• WRITTEN TASK 1: In the records, begin at the line that contains "Task: Select the" and stop after the line that contains "The width and height of the screenshot is (638, 576).". Repeat those lines verbatim.

• EXCERPT TO READ:
········

A brand new racing membership!
Alpha Racing is here.
The analyst behind it, Alfie, joined us on the Betting 360 Podcast to talk us through his own background and the new membership.
The Betting 360 Podcast is brought to you by TopSport.
Our chat with Alfie covers…
- Alfie’s background in punting. Where did he start?
- The attraction of the form puzzle, the maths and the data
- The university of horse racing
- Moving to a professional database
- Alfie’s natural long-term viewpoint
- Starting out… the importance of recording all of your bets
- The form process and the importance of the database in refining selections
- When does Alfie bet – which days of the week and which tracks?
- Managing time – how do you fit it all in?
- How does Alpha Racing work? What will members receive and when?
Tell us about you background on the punt, Alfie?
I’ve been around punting since I was legally allowed to, so that’s 25 or 26 years now. I started out at 18 with a form guide or Best Bets, whatever I could get my hands on, and I’d head to the TAB or to the track and really enjoyed unpacking the races with whatever data I had on hand at that point in time – which back then, was just a form guide. It remained as a hobby which ebbed and flowed throughout the years, I really enjoyed the maths side of it and looking at all the data I could get.
As a younger bloke I enjoyed the social side of it all too, but I never went into a raceday frivolously – I always went in with a plan and would do the form properly beforehand. So although it was recreational and a hobby, I wouldn’t say I was ever a mug punter in any way, shape or form.
I got a bit older and wiser and really threw myself into it properly about five or six years ago. I’d been through university and got a couple of degrees, so I went ahead and put myself through the university of horse racing. I got every bit of knowledge I could – books, podcasts, you name it – just to immerse myself in racing. I read it all from Don Scott and Rem Plante onwards. I had a good look at Vince Accardi’s work too, and read all of Andy Beyer’s stuff. I just really immersed myself in it.

········

• WRITTEN TASK 2: Pick up the podcast interview about Alfie and Alpha Racing from its last sentence and write what comes next.

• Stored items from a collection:
········

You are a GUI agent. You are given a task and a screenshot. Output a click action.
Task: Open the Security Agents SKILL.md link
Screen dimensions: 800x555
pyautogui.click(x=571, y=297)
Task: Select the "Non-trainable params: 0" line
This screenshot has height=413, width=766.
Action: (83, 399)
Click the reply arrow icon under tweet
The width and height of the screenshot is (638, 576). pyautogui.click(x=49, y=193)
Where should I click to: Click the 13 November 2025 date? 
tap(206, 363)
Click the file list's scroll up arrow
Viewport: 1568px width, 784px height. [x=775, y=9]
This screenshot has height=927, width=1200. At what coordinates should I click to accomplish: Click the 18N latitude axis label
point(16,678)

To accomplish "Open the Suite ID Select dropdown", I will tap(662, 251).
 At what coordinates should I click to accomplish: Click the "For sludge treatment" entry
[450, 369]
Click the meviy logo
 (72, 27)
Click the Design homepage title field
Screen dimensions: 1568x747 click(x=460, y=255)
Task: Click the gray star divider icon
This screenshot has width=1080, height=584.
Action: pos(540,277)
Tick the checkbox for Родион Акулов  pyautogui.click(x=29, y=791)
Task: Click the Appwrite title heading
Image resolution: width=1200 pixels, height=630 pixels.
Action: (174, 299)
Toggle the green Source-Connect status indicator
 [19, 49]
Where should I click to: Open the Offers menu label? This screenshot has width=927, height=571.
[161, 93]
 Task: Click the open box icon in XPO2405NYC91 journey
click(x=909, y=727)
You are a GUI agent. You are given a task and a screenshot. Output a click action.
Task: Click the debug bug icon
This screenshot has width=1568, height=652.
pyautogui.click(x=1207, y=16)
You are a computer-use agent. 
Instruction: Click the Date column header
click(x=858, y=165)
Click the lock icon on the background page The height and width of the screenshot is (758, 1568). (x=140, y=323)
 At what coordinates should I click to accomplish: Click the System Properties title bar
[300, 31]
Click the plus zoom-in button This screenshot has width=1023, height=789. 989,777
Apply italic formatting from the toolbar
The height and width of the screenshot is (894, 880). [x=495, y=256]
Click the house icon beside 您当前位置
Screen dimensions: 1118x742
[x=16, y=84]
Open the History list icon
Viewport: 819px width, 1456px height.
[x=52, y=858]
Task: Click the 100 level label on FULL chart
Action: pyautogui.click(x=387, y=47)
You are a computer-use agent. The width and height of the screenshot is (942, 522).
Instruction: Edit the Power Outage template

········

• TASK RESPONSE 1:
Task: Select the "Non-trainable params: 0" line
This screenshot has height=413, width=766.
Action: (83, 399)
Click the reply arrow icon under tweet
The width and height of the screenshot is (638, 576). pyautogui.click(x=49, y=193)

• TASK RESPONSE 2:
I then started making my own ratings, which were pretty raw, but I was still educating myself a hell of a lot and I got much better at it. My bankroll started to grow and once that happened and I could sustain it, I went to a professional database. That’s when things really took off… I had consistent ratings that were verified plus all the trimmings that come with a good database. That was the launching pad to move things to the next level and where I am today.
So for you, the attraction in racing was always the form puzzle?
Yep, it was the form puzzle. I know when you’re younger and you walk into a racetrack, usually you think you’re gonna walk away with thousands of dollars. But for some reason I never had that mentality, personally. I always had the mentality of taking a slow approach – I’m probably a bit weird in that sense, because I was like that even as an 18-year-old. I think I’ve just got that mindset, I try to do it in a very professional manner and that it’s always a case of just moving forward over the long term.
Was there a point when something clicked and you thought “I can do this profitably“?
You talk to any serious punter and one of the first pieces of advice they always give is to record all your bets. And I think that was a crucial point for me. When you start actually tracking every bet you made, why you made it, your outlay and return… and you can actually see, I could be profitable at this. You’ll then start taking a more mathematical or scientific approach to it.
Where and how do you do the form and bet?
When I started out I was sticking to Melbourne and a little bit of Sydney racing and using my own ratings. But as my bankroll grew, that’s when I thought that there’s professional databases out there with ratings right across Australia. Now I don’t just bet in one jurisdiction, I’m happy to bet all around Australia.
It starts out with a group of selected horses each day that meet some qualifying data filters that I’ve got in the database. They’re my starting point and that could be all around Australia. Once those qualifiers come out, I sit down and do the form on them starting with the speed map.
I find it the best way to do it… it means I don’t have to sit down and look at a whole meeting or card of racing. I might look at one or two races and then a race or two elsewhere, whatever qualifiers come out. And I have to do some research and development each week to look at different theories and edges, and whether it should be included in the database as a qualifying filter.
Are you looking to bet every day?
I bet every day except Monday. But the metro races have the most volume. Each week I’m looking at around 20 bets and I’d say 12 or 13 of them are on metro racing. That’s just because the ratings are more consistent.
How do you manage everything time-wise?
I manage by having a very understanding partner! I’m not the best sleeper, which helps. It means very early mornings and then just getting any hour I can at it. But not a lot of sleep – I’m lucky I can get by without it. I’m up about 4am every day – I like it, it’s a good quiet time to get into the work.
How will Alpha Racing look for members?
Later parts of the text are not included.